Asynchronous runtimes like tokio or also libuv mostly focus on networking.
For File I/O, those just issue blocking calls on a thread pool.
With io_uring, a powerful new interface has been introduced to the linux kernel
supporting ever more commands. Through its submit- and completion-queue (two ring buffers, which give io_uring its name),
the overhead of many syscalls can be significantly reduced.
One syscall that is still missing is getdents.
This is the syscall used by readdir under the hoods
and given a directory, it fills a buffer provided by the user with the directory entries.
Reading directory entries benefits particularly well from io_uring,
since these are relatively cheap operations where the overhead due to
syscalls can be quite significant.
Also, there are many use cases for traversing large directory structures where asynchronous, concurrent directory traversal can yield significant performance gains.
The patches for the kernel that add support for getdents in io_uring are heavily
based on previous work from Stefan Roesch and subsequent feedback from Al Viro (see this thread on the io-uring mailing list).
We also provide support for this io_uring command to the rust libraries tokio-uring and io-uring, which can be used in the following manner:
use tokio_uring::fs::Dir;
fn main() -> Result<(), Box<dyn std::error::Error>> {
tokio_uring::start(async {
// Open a directory
let mut dir = Dir::open(".").await?;
// Read directory entries
while let Some(result) = dir.next().await {
let entry = result?;
println!("entry: {}", entry.file_name())
}
// Close the directory
dir.close().await?;
Ok(())
})
}The patches can be found in the corresponding git submodules of this repository.
Run cargo doc --open within them for details on how to use it.
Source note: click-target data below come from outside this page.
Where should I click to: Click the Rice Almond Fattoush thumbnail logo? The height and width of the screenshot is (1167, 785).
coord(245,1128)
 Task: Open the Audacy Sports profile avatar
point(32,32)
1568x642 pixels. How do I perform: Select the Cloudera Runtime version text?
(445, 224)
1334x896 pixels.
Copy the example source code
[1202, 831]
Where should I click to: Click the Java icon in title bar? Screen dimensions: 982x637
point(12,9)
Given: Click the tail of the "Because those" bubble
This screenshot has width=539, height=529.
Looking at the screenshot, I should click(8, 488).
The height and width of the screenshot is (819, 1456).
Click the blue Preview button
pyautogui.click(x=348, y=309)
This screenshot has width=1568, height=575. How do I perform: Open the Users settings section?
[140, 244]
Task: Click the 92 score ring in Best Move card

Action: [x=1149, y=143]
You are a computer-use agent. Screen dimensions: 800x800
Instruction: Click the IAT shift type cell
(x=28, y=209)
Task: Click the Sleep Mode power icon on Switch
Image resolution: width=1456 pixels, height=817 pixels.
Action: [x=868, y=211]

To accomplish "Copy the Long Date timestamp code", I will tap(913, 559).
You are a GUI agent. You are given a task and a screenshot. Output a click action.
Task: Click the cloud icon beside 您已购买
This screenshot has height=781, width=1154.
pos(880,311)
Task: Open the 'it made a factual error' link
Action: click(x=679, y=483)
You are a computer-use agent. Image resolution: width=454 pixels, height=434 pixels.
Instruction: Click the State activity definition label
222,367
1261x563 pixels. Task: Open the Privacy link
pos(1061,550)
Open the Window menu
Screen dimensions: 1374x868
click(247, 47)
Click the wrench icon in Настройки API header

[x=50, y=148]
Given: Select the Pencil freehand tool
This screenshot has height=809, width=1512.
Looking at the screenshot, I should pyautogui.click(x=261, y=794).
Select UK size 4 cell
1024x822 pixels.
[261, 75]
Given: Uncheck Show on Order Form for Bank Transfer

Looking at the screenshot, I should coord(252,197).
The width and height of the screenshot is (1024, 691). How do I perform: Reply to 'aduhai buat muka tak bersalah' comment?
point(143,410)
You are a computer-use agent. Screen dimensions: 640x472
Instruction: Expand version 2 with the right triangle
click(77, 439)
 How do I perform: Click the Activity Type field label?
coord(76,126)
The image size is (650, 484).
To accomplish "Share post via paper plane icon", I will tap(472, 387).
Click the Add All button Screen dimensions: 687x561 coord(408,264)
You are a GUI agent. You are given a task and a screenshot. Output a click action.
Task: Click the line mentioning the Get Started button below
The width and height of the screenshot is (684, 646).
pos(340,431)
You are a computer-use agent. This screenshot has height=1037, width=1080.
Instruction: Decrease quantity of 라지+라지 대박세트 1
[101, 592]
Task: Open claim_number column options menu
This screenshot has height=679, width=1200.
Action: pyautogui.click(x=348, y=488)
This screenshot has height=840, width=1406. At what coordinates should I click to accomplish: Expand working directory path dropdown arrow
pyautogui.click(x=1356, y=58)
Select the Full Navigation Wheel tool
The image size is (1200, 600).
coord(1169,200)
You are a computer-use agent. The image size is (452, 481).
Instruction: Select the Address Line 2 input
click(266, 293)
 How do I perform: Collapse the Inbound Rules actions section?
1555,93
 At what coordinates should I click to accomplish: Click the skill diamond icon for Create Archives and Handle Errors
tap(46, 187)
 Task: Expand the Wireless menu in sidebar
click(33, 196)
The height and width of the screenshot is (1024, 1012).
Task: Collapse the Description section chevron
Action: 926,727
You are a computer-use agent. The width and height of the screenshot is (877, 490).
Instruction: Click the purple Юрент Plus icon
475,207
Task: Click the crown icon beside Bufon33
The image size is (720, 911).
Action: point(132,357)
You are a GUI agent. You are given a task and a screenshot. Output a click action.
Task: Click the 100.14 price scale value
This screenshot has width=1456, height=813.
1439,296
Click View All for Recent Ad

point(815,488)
Especially have a look at tokio_uring::fs::Dir in the tokio-uring crate.
As an example, we calculate the number of files and the cumulative size of a directory, in this case, the linux source.
With the io_uring-based Rust implementation, we are about 70% faster than du -bs
and more than 3x faster than with tokio without io_uring.
For our test setup, we used a QEMU microvm with an ext2 disk image with host caching disabled.
$ hyperfine -N --prepare 'sh -c "sync; echo 3 > /proc/sys/vm/drop_caches"' \
'traverse /usr/local/src/linux' \
'traverse-iouring /usr/local/src/linux' \
'du -bs /usr/local/src/linux'`
Benchmark 1: /usr/local/bin/traverse /usr/local/src/linux
Time (mean ± σ): 1.201 s ± 0.090 s [User: 1.095 s, System: 0.949 s]
Range (min … max): 1.070 s … 1.325 s 10 runs
Benchmark 2: /usr/local/bin/traverse-iouring /usr/local/src/linux
Time (mean ± σ): 366.1 ms ± 8.5 ms [User: 72.3 ms, System: 447.4 ms]
Range (min … max): 350.1 ms … 375.4 ms 10 runs
Benchmark 3: /usr/bin/du -bs /usr/local/src/linux
Time (mean ± σ): 635.0 ms ± 21.5 ms [User: 19.9 ms, System: 216.3 ms]
Range (min … max): 608.8 ms … 676.7 ms 10 runs
Summary
'/usr/local/bin/traverse-iouring /usr/local/src/linux' ran
1.73 ± 0.07 times faster than '/usr/bin/du -bs /usr/local/src/linux'
3.28 ± 0.26 times faster than '/usr/local/bin/traverse /usr/local/src/linux'A single run produces the following output:
$ traverse /usr/local/src/linux
83796 files, 1316815149 bytesTo test the patched kernel, we use a qemu microvm using an ext2 disk image generated from a Dockerfile.
As init process, we use a simple script, which mounts /proc and /sys and then
execs into tini, which we also patched, so that it can reboot the microvm instead
of just exiting (which would trigger a kernel panic). The reboot leads to a clean
shutdown and lets us use it like a simple container.